The UK is moving to a high wage economy, according to the government, but will corporates have to foot the bill?


  • There are some advantages to higher wages: more money in their pockets should fuel consumerism
  • There will zero advantages to higher wages if it leads to higher inflation
  • Could higher wages for low-skilled work ultimately accelerate technology adoption?

The Prime Minister’s response to the fuel crisis has been to suggest that this was the plan all along: a ‘high wage’ economy, full of wealthy HGV drivers and fruit pickers. The problem may be two-fold: who will pay for it? And will it lead to inflation?

Clearly, there are some advantages to higher wages. People have more money in their pockets, theoretically fuelling consumerism.
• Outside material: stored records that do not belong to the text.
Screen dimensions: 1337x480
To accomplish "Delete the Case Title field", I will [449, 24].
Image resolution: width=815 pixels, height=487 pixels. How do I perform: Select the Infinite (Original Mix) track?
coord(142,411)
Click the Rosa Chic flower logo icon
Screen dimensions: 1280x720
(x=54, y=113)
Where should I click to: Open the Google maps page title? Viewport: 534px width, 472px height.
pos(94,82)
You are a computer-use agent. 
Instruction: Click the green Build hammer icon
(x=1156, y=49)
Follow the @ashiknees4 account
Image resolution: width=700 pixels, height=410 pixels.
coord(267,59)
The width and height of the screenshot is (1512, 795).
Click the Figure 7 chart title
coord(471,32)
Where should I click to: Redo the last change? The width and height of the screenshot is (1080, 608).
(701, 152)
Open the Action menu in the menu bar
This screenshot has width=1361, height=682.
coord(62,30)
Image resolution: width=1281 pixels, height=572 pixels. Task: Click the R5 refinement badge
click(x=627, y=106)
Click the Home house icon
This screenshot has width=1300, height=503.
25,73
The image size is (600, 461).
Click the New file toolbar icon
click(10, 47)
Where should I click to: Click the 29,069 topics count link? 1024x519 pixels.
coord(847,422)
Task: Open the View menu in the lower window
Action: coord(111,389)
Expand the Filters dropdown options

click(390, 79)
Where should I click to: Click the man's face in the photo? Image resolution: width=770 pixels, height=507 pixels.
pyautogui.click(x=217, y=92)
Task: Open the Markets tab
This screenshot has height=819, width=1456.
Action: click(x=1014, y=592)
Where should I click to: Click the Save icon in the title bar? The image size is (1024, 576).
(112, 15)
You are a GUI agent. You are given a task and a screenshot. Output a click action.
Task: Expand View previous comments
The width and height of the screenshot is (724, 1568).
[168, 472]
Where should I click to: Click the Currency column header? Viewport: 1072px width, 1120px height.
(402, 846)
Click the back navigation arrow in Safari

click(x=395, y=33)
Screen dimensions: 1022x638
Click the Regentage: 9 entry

It will address some of the problems faced by families that are ‘just about managing’, who have found the rising cost of living difficult to endure.

However, there will zero advantages to higher wages if it leads to higher inflation. Business leaders report rising pay demands, spreading out from the obvious areas, such as HGV drivers and supermarket workers, to bankers and lawyers. The Bank of England estimates private sector pay growth at around 4% and it’s not clear that all the bad news is in the price just yet.

It is clear that the Government expects business to foot the bill. Boris Johnson has criticised the transport industry for relying on cheap foreign labour and he is right that there is little excuse for conspicuously poor pay and conditions. The problem is what happens from here – businesses either foot the bill for higher wages and it dents their profits (and therefore share prices) or they pass the costs onto the consumer and it manifests in higher prices. It is difficult to see how either is good for the economy as a whole.

Equally, a high wage, high productivity economy is very different to just a high wage economy. Paying more for the same job does not improve productivity, which has been one of the thorniest problems faced by the UK economy. Surely there is a potential problem that if businesses are paying more for their lower-skilled labour, they have less capital to invest in improving skills for the remainder of their work force? This would seem to be, pardon the pun, counter-productive.

The big winner may be technology. Faced with rising wages, companies may have no choice but to invest in technology. For many management teams, the pandemic has already highlighted the importance of digitisation. Higher wages will only reinforce it. Rather than a higher skilled economy, the future may now be a robot.